PASSAGE TO READ
--- Start ---

Get Facebook statuses from Python

Download status updates and comments from Facebook pages and Facebook groups.

Uses the Facebook GraphAPI.

Facebook access token

To use the Facebook GraphAPI, you need an access token. It's basically a key that unlocks the service.

How to get access token:

  1. Go to https://developers.facebook.com/tools/explorer/
  2. Click button Get Token and then Get User Access Token.
  3. The box Select Permissions appears. Check all boxes and click Get Access Token.
  4. Facebook will ask for your permission. Press OK.
  5. Copy the access token - the long string that start with something like E3OGYAACENWbS6CRz7qiFudEose0cBAMdqw...
  6. Come back here and replace XXX below with your access token.

In [ ]:
accesstoken = "XXX"

Define Facebook functions

Create some fuctions that will scrape Facebook pages.

It is a lot of things here, but you'll only interact with these functions:

  • getme() will get information about yourself.
  • getpage(id) will get information about a page by its page ID, slug name or URL, and return page information.
  • getstatuses(pageid) will get status updates from a page by its page ID, and return a list of statuses.

In [ ]:
# Install facepy package to connect o Facebook API. If it doesn't work, test with pip3 instead. 
!pip install facepy

In [ ]:
# Import the "facepy" library that talks to Facebooks API.
from facepy.exceptions import OAuthError
from facepy import GraphAPI
import datetime

# Function that connects to Faceboko GraphAPI and returns information about you.
def getme():
    print("Fetching yourself...")
    graph = GraphAPI(accesstoken, version="2.11")
    melist = graph.get("me?fields=id,name,email,birthday", page=True, retry=2, limit=1)
    for me in melist:
        print("Done.")
        return(me)
    print("Couldn't find you...")

# Function that gets information about a Facebook page.
def getpage(id):
    graph = GraphAPI(accesstoken, version="2.11")
    page = graph.get(str(id) + "?fields=id,name,link,fan_count", page=False, retry=2, limit=1)
    return(page)
        
# Function to get statuses from a Facebook page.
def getstatuses(id, limit=0):
    fields = "permalink_url,message,link,created_time,type,from,name,id,likes.limit(1).summary(true),comments.limit(1).summary(true),shares"
    if limit == 0:
        print("Fetching statuses (this might take some while, consider changing the limit to speed things up)...")
    else:
        print("Fetching statuses (limited to latest {0})...".format(limit))
    graph = GraphAPI(accesstoken, version="2.11")
    pages = graph.get(str(id) + "/feed?fields=" + fields, page=True, retry=2, limit=1)
    l = process_pager(pages, limit)
    print("Done.")
    print("Got {0} statuses.".format(len(l)))
    return(l)
        
# Function that process pager from facepy and cycle through each status message.
def process_pager(pages, limit):
    l = []
    i = 0
    for page in pages:
        for status in page["data"]:
            l.append(process_status(status))

--- End ---

STATED TASK 1
Write out the Facebook statuses guide word for word, starting at "To use the Facebook" and ending at "something like E3OGYAACENWbS6CRz7qiFudEose0cBAMdqw...".
STATED TASK 2
According to the Facebook statuses guide, what is an access token basically?
The material after the Facebook statuses guide is separate from it.

EXTRACTED INFORMATION
--- Start ---

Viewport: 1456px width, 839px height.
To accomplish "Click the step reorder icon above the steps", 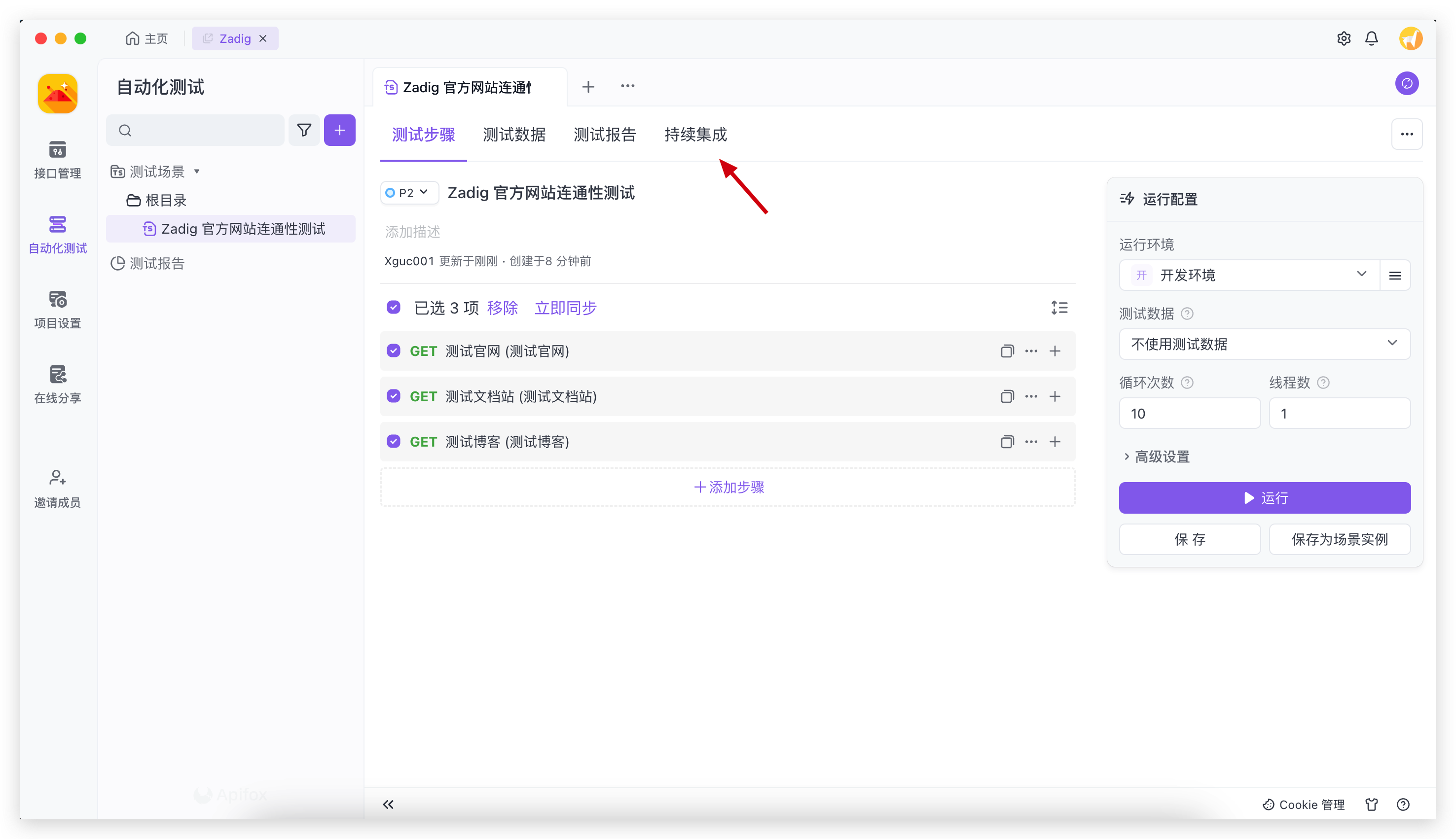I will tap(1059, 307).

--- End ---
--- Start ---

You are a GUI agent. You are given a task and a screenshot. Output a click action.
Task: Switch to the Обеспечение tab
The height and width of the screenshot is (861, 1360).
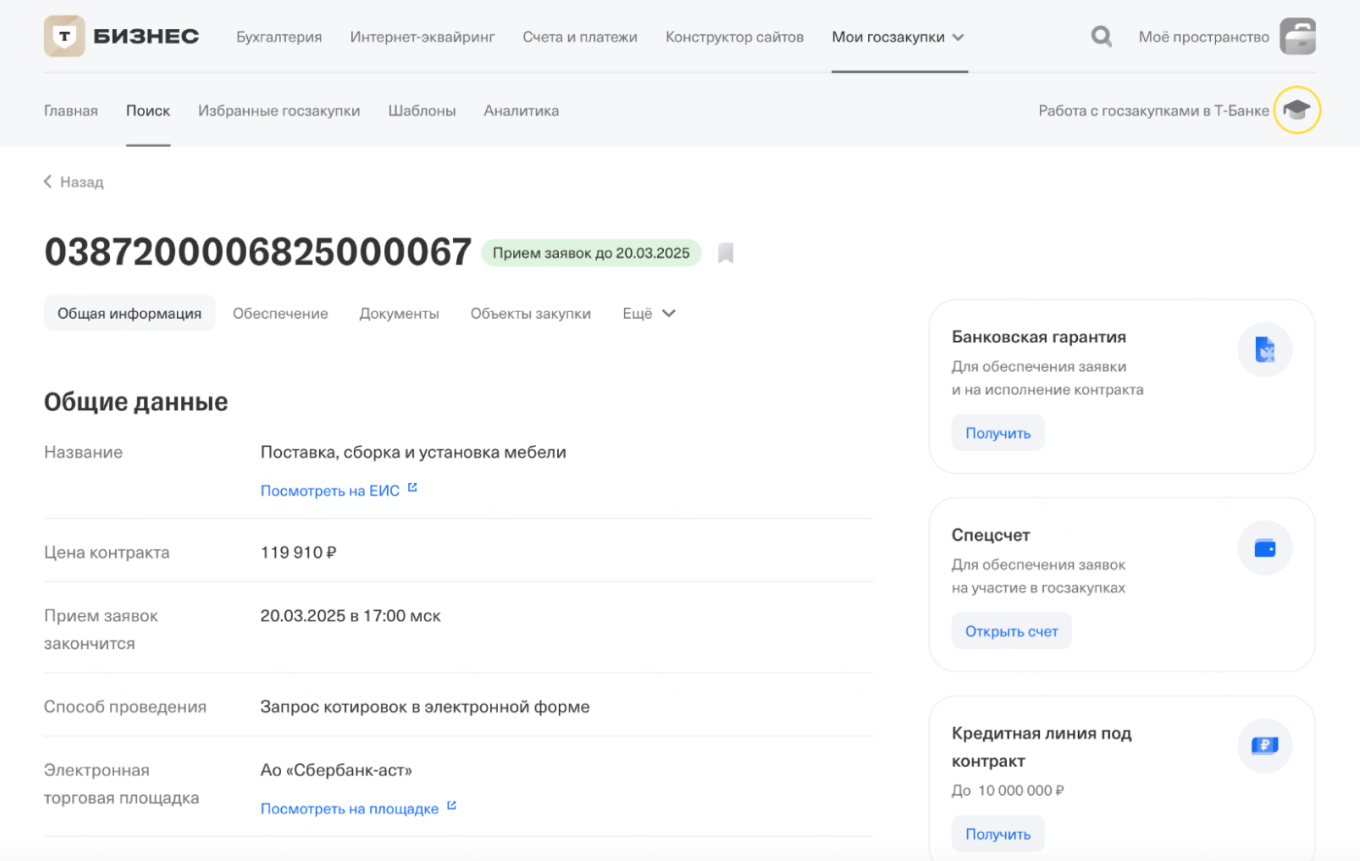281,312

--- End ---

WRITTEN SOLUTION 1
To use the Facebook GraphAPI, you need an access token. It's basically a key that unlocks the service.

How to get access token:

  1. Go to https://developers.facebook.com/tools/explorer/
  2. Click button Get Token and then Get User Access Token.
  3. The box Select Permissions appears. Check all boxes and click Get Access Token.
  4. Facebook will ask for your permission. Press OK.
  5. Copy the access token - the long string that start with something like E3OGYAACENWbS6CRz7qiFudEose0cBAMdqw...

WRITTEN SOLUTION 2
A key that unlocks the service.